For nicer output, `format_error_with` lets you provide display names (mapping internal symbol names to user-facing ones) and the actual token texts for the "after:" context line:

```rust
let display_names = HashMap::from([("PLUS", "+"), ("STAR", "*"), ("LPAREN", "(")]);
let token_texts = vec!["1", "+", "*"];  // the tokens parsed so far
let msg = parser.format_error_with(&e, &display_names, &token_texts);
// unexpected '*', expected: NUM, (
//   after: 1 +
//   in expr: expr OP • expr
```

### Error recovery

When a parse error occurs, you can call `recover` on the low-level `Parser` to find a minimum-cost repair and continue parsing.
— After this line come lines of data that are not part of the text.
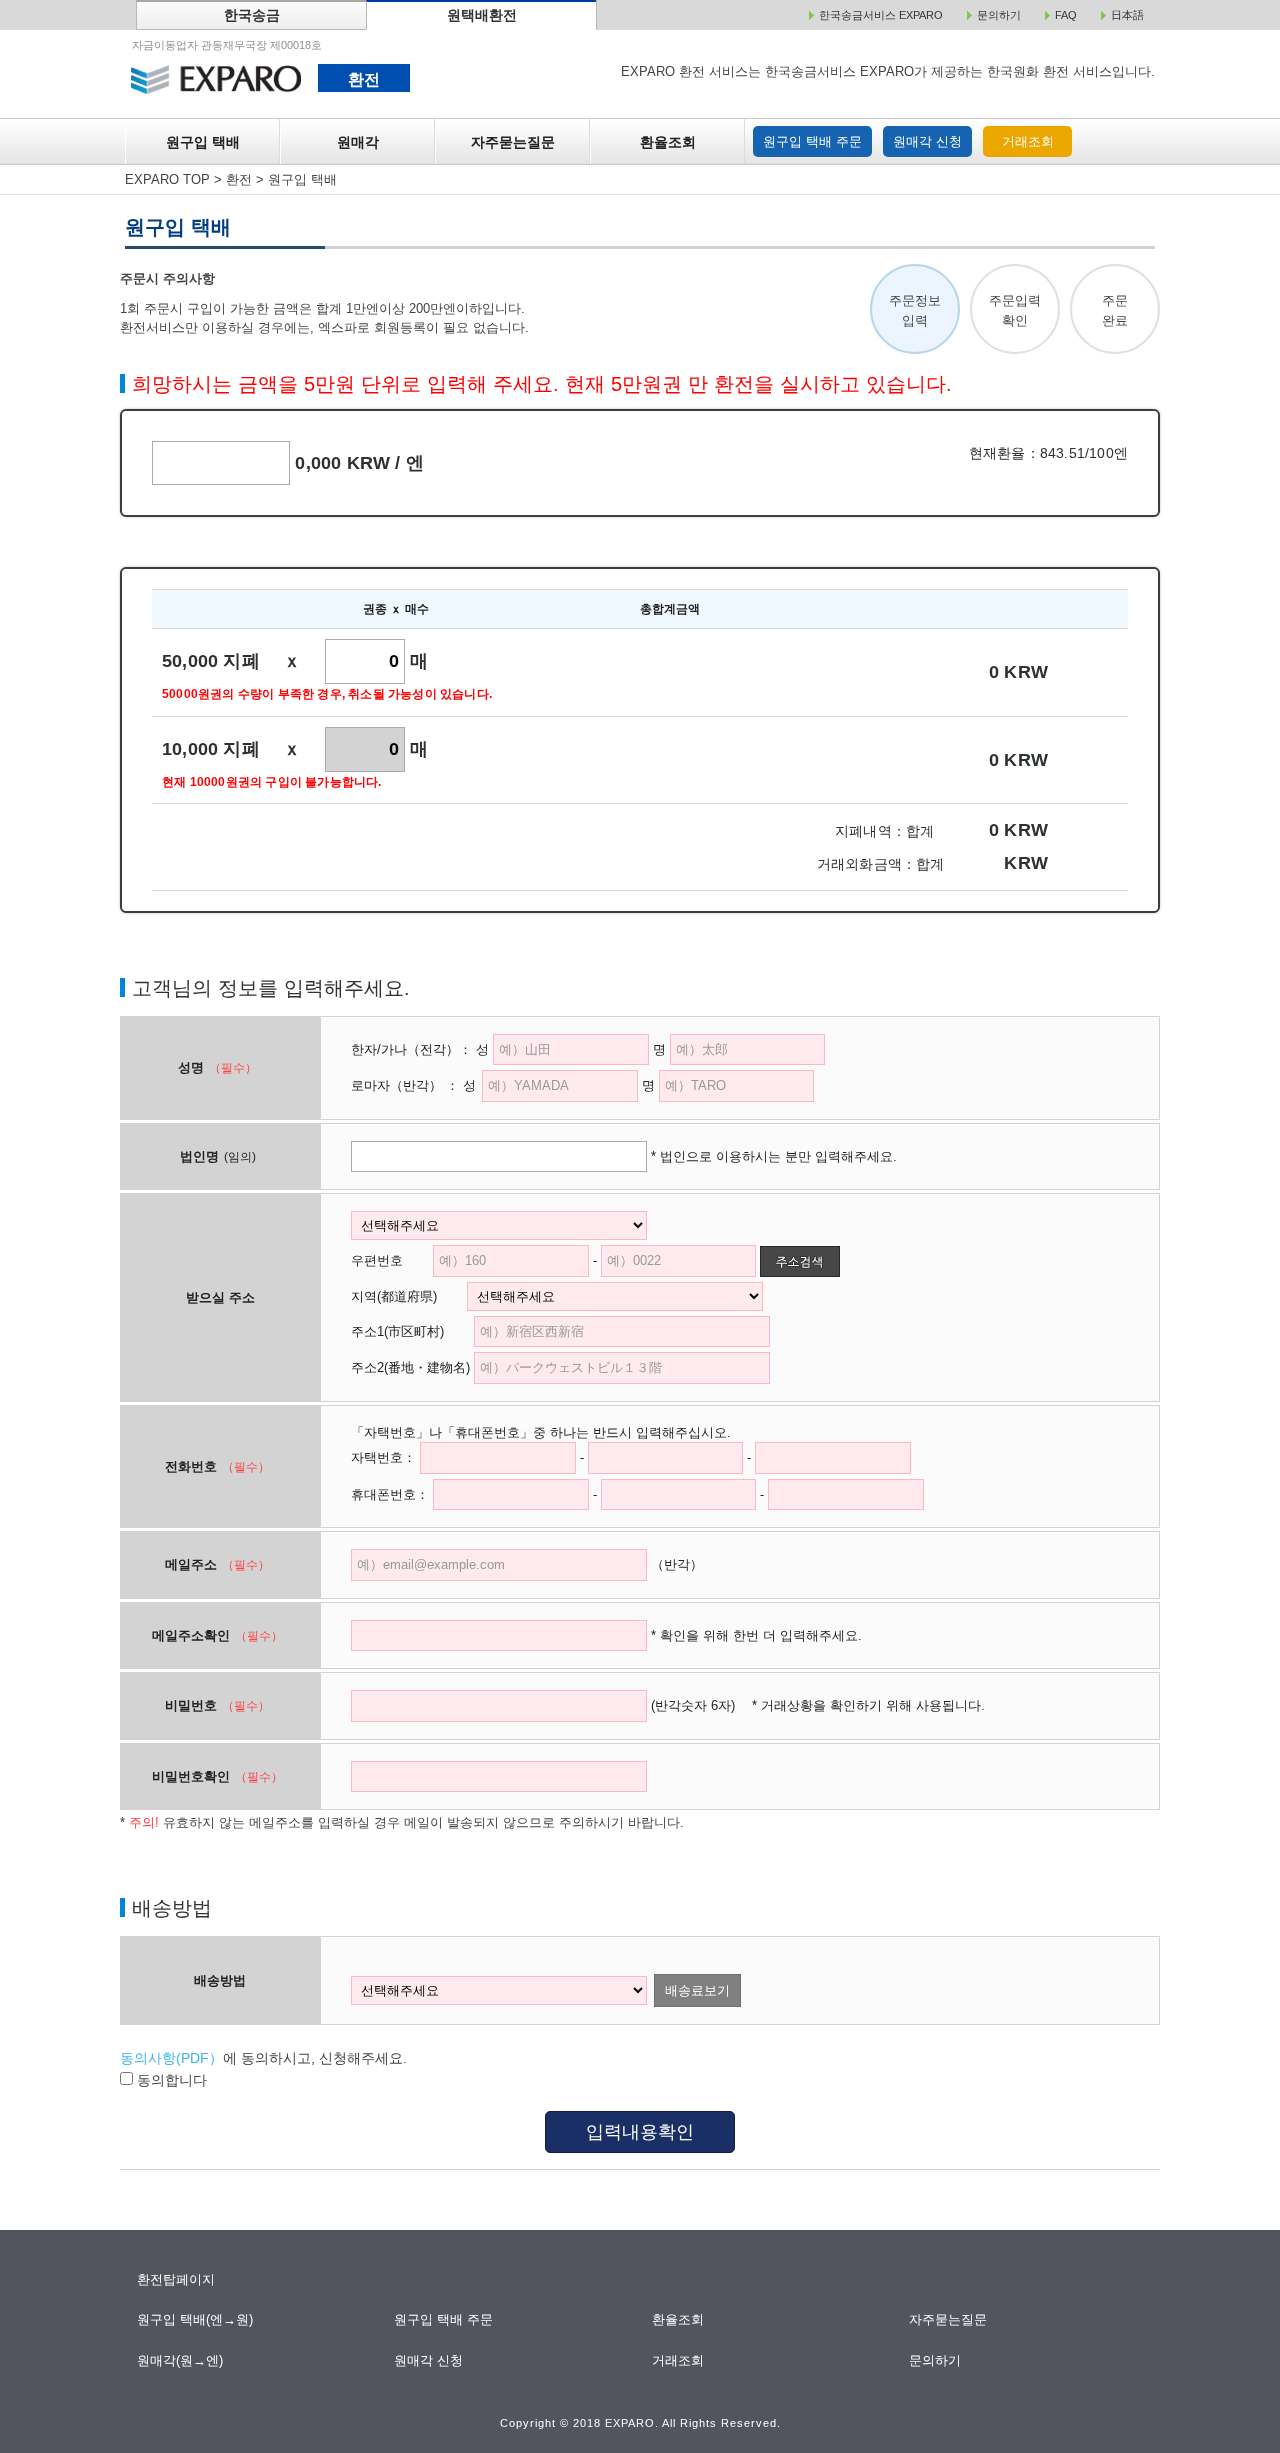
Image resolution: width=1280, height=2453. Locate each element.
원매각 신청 (927, 141)
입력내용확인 (640, 2132)
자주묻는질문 (513, 142)
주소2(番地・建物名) (410, 1367)
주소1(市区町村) (410, 1331)
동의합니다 (170, 2080)
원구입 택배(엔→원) (195, 2319)
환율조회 (668, 142)
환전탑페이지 (176, 2279)
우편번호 (377, 1260)
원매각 (358, 142)
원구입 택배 (203, 142)
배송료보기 (697, 1990)
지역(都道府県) (407, 1296)
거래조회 (1028, 141)
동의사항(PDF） (171, 2058)
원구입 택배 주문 (812, 141)
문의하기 (936, 2360)
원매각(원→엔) (180, 2360)
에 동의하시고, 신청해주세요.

Recovery uses Dijkstra search over possible insert/delete edits to find the cheapest way to get the parser back on track.

```rust
use gazelle::runtime::{Parser, Token, Repair};

// Parse tokens, recover on error
let mut pos = 0;
while pos < tokens.len() {
    loop {
        match parser.maybe_reduce(Some(tokens[pos])) {
            Ok(None) => break,              // ready to shift
            Ok(Some((0, _, _))) => return,  // accept
            Ok(Some(_)) => continue,        // reduce, keep going
            Err(_) => {
                // Error — recover with remaining tokens
                let errors = parser.recover(&tokens[pos..]);
                for e in &errors {
                    let repairs: Vec<_> = e.repairs.iter().map(|r| match r {
                        Repair::Insert(id) => format!("insert '{}'", ctx.symbol_name(*id)),
                        Repair::Delete(id) => format!("delete '{}'", ctx.symbol_name(*id)),
                        Repair::Shift => "shift".to_string(),
                    }).collect();
                    eprintln!("error at token {}: {}", e.position, repairs.join(", "));
                }
                return;
            }
        }
    }
    parser.shift(tokens[pos]);
    pos += 1;
}
```

Each `RecoveryInfo` contains a position (token index where the error was detected) and a list of `Repair` actions:
- `Repair::Insert(id)` — a missing token was inserted (e.g., a forgotten `;`)
- `Repair::Delete(id)` — an extra token was deleted (e.g., a stray `+`)
- `Repair::Shift` — a token was shifted normally (free cost, not a real edit)

Recovery can find multiple errors in one pass — it repairs and continues until the end of input.

### Conflict errors

During table generation, Gazelle reports shift/reduce and reduce/reduce conflicts with full context:

```
Shift/reduce conflict on 'IDENT':
  - Shift (continue parsing)
  - Reduce by: __ident_dot_star -> (empty)

Parser state when seeing 'IDENT':
  arg -> • IDENT EQ path  [shift]
  arg -> • path
  __ident_dot_star -> •  [reduce on IDENT]
```

Use `expect N rr;` / `expect N sr;` in the grammar to acknowledge known conflicts (like C's dangling else or typedef ambiguity).